== ABOUT THIS EXERCISE ==
Scan the entries below, and for each line that includes the word "čokolády", make a copy.

== PROVIDED INFORMATION ==
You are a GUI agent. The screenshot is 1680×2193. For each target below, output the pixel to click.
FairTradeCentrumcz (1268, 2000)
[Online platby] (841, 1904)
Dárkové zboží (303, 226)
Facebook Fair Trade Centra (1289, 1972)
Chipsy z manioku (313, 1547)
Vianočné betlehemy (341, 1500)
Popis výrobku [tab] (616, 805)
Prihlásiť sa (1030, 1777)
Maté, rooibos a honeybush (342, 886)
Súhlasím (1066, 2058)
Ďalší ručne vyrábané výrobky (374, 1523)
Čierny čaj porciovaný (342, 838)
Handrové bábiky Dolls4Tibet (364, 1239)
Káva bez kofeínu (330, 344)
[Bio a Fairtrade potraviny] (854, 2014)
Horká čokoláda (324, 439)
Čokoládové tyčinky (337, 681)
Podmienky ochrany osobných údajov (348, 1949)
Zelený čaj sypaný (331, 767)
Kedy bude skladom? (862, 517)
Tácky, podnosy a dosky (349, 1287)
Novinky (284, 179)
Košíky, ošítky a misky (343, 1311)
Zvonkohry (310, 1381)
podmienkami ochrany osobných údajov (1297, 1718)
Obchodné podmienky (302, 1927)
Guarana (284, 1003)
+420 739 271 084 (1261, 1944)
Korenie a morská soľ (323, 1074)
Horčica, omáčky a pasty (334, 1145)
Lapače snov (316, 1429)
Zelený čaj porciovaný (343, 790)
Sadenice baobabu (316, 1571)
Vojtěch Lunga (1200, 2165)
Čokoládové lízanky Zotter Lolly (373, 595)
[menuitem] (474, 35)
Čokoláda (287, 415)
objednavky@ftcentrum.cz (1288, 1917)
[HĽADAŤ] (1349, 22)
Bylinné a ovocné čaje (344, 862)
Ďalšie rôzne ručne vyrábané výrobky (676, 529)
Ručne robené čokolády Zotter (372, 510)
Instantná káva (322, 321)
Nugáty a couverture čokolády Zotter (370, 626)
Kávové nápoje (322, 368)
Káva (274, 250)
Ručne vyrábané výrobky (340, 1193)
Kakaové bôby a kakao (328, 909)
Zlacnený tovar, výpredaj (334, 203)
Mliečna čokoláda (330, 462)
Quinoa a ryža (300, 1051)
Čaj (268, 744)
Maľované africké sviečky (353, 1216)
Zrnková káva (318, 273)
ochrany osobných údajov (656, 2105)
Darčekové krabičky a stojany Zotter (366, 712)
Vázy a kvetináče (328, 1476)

== REPLY ==
Ručne robené čokolády Zotter (372, 510)
Nugáty a couverture čokolády Zotter (370, 626)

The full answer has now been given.